### WHAT THE TASK ASKS
Reproduce the stretch of the material from the line containing "Task: Click the GDP value -8.5" through the line containing "click(482, 284)", both included, without changing a character.

Word and element location data
........
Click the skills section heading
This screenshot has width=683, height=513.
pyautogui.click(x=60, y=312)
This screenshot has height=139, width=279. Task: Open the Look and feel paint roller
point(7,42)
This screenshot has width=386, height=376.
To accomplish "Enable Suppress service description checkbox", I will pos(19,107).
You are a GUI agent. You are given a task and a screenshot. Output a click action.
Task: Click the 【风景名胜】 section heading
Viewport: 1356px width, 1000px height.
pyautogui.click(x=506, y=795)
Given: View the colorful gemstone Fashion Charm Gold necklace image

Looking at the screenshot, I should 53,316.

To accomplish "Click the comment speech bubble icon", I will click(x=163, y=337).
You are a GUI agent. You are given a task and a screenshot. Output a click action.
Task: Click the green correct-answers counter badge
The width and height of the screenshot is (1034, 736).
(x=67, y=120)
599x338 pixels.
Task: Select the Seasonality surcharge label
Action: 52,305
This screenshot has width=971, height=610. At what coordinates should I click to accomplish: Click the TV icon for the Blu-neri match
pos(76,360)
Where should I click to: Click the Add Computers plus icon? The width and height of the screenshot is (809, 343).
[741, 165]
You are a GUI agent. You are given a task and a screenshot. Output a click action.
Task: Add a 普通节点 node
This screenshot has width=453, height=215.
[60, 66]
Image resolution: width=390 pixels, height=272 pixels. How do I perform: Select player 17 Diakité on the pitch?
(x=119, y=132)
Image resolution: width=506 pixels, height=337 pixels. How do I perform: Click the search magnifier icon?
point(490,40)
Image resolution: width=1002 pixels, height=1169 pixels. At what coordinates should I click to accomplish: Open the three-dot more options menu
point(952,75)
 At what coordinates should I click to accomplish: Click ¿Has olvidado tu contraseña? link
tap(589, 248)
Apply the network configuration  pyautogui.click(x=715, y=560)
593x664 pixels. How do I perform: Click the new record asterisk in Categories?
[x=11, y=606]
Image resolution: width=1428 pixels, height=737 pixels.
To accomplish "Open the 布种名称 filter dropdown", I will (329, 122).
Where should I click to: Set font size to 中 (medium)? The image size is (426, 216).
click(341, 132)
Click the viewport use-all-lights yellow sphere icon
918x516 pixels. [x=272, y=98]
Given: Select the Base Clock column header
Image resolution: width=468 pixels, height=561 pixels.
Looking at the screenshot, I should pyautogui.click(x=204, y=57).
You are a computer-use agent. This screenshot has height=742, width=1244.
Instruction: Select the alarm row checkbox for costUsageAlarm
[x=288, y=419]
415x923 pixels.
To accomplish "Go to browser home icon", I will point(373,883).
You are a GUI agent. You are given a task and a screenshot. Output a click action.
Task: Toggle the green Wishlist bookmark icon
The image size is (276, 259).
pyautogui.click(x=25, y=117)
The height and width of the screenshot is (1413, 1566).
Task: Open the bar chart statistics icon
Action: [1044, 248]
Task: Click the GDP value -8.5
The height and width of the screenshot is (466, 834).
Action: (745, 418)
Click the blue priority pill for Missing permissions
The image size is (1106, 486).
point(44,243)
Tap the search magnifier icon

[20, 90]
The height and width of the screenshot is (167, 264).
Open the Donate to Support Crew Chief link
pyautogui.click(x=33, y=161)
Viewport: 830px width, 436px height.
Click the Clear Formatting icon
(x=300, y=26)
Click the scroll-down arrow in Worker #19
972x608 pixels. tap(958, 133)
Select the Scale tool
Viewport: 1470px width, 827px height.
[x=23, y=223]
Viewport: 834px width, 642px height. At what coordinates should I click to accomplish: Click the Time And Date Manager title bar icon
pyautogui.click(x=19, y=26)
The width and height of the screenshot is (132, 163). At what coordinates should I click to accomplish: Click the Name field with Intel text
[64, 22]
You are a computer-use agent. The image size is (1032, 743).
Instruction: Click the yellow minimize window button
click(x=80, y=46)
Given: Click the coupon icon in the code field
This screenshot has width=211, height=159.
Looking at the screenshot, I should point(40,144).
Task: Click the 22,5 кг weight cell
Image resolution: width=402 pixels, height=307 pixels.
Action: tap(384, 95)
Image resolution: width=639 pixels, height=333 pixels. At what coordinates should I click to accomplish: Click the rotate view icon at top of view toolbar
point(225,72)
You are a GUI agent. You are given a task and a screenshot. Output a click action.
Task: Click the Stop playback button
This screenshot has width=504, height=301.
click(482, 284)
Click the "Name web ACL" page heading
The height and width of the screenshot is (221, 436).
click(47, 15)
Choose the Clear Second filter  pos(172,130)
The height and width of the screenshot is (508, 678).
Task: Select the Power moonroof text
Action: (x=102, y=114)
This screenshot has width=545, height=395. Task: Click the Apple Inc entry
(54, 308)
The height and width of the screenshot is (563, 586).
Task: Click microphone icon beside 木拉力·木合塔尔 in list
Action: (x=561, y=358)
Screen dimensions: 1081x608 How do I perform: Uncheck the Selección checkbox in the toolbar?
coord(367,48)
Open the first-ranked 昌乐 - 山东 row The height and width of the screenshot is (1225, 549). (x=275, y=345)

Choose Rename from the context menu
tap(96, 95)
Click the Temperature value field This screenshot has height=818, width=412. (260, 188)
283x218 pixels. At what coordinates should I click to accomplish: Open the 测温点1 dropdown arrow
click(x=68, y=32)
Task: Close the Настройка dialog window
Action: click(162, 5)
........
### REPLY
Task: Click the GDP value -8.5
The height and width of the screenshot is (466, 834).
Action: (745, 418)
Click the blue priority pill for Missing permissions
The image size is (1106, 486).
point(44,243)
Tap the search magnifier icon

[20, 90]
The height and width of the screenshot is (167, 264).
Open the Donate to Support Crew Chief link
pyautogui.click(x=33, y=161)
Viewport: 830px width, 436px height.
Click the Clear Formatting icon
(x=300, y=26)
Click the scroll-down arrow in Worker #19
972x608 pixels. tap(958, 133)
Select the Scale tool
Viewport: 1470px width, 827px height.
[x=23, y=223]
Viewport: 834px width, 642px height. At what coordinates should I click to accomplish: Click the Time And Date Manager title bar icon
pyautogui.click(x=19, y=26)
The width and height of the screenshot is (132, 163). At what coordinates should I click to accomplish: Click the Name field with Intel text
[64, 22]
You are a computer-use agent. The image size is (1032, 743).
Instruction: Click the yellow minimize window button
click(x=80, y=46)
Given: Click the coupon icon in the code field
This screenshot has width=211, height=159.
Looking at the screenshot, I should point(40,144).
Task: Click the 22,5 кг weight cell
Image resolution: width=402 pixels, height=307 pixels.
Action: tap(384, 95)
Image resolution: width=639 pixels, height=333 pixels. At what coordinates should I click to accomplish: Click the rotate view icon at top of view toolbar
point(225,72)
You are a GUI agent. You are given a task and a screenshot. Output a click action.
Task: Click the Stop playback button
This screenshot has width=504, height=301.
click(482, 284)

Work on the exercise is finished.